To find the period $$r$$ of a random $$x$$ such as $$f(x) = f(x + r)$$ and $$f(x) = n^x mod\ N$$, we create 2 entangled registers (input and output) of size $$logN$$, both initialized to $$\frac{1}{\sqrt{N}}\sum_{n}^{N-1}|n\rangle|0\rangle$$. We then compute our periodic function $$f(x)$$ to each number (remember, register 1 is loaded with an equally weighted superposition of integers 0 to N-1) in our input register and store the value in the second register - due to the superposition state and quantum computation parallelism, this operation is done in one step.  Once the quantum computation is done, we observe the second register for some random value $$k$$, such that register 1 is collapsed into an equal superposition of each values ranging from $$0$$ to $$N-1$$ for each $$k$$ value; In other words, we have a set values of possible $$x$$ such as $$f(x) = k$$, which means we observe a lower integer $$c$$, such as $$n^c\ mod\ N = k$$. Our superposition in register 1 being $$|c\rangle,|r+c\rangle,|2r+c\rangle,\cdots,|n-r+c\rangle$$, we apply a Discrete Fourier Transform (see earlier) on the superposition, this will generate an amplitude of integers (spectrum) which are multiples of  $$n/r$$; Since we no longer have an equal superposition of states and our superposition in register 1 was periodic in nature, we can observe a state, let’s call it $$a$$, which has a high probability of being a multiple of $$n/r$$. Having $$a$$ and $$n$$, we can easily compute $$r$$ and verify whether $$f(x) = f(x + r)$$. If our verification works, we have found our periodic value and can resume to calculate $$gcd((x^{r/2} \stackrel{+}{-} 1), N)$$. If not, then we pretty much repeat the process with a random value $$x$$.

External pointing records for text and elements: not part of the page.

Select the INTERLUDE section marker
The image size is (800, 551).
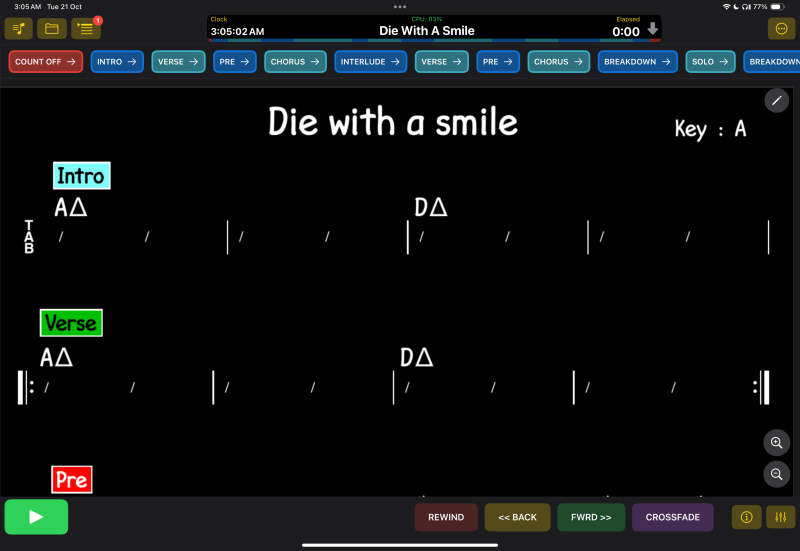pos(371,62)
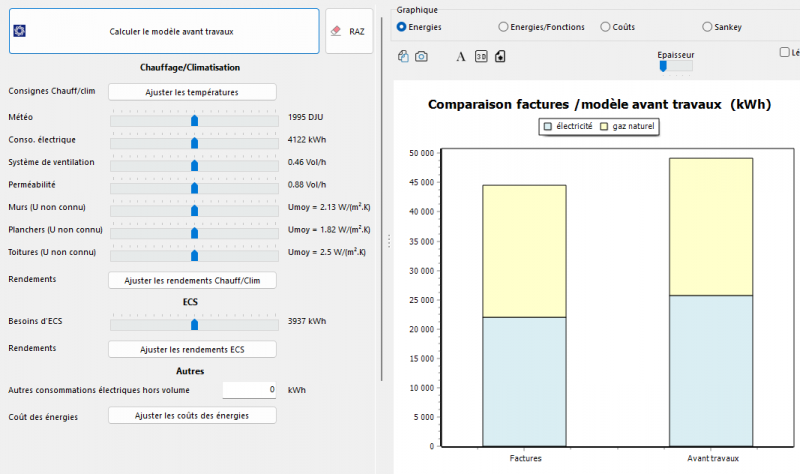Click the Météo slider handle

[x=195, y=119]
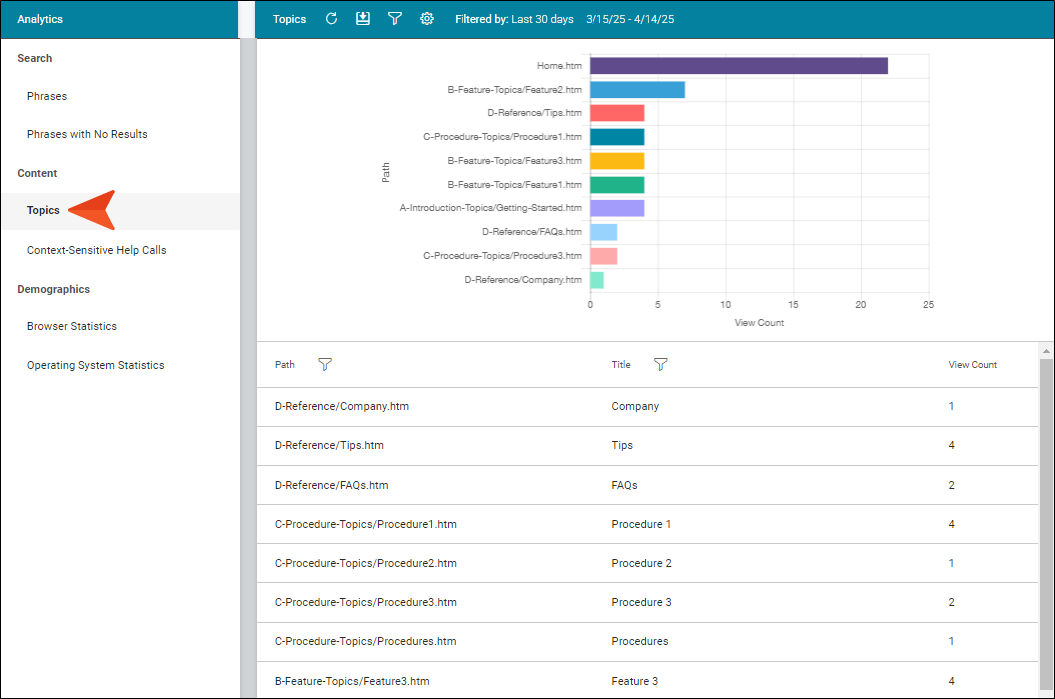Click the refresh icon in the toolbar

click(x=332, y=19)
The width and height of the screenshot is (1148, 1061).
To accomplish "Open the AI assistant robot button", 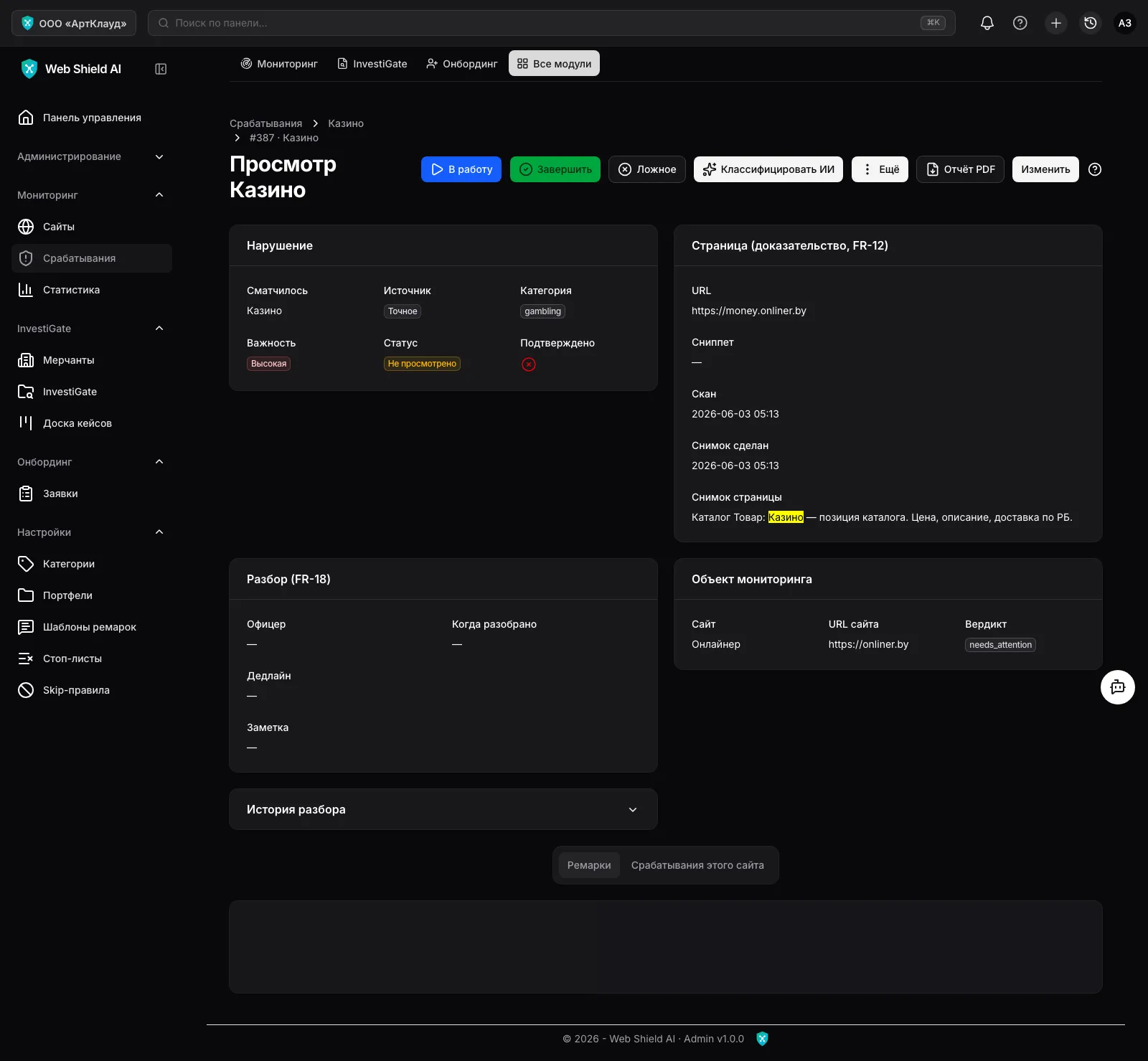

Of course, Shor’s algorithm can be more elaborated into steps and in soft and hard cases whether $$r$$ divides $$q$$ or not and if you have followed the core logic of the algorithm which we had quickly undergo, you can only come to realize that Shor’s algorithm is highly probabilistic in nature due to the nature of DFT, hence the more Shor is run, the more it becomes accurate. Quantum computing parallelism provides a significant gains since all states of all values of $$n$$ are computed in one step. Hence the problem of solving the discrete logarithm problem is in finding the period $$r$$, which in case of Shor’s is shown to be trivial and faster than classical computing using a Discrete Fourier transform.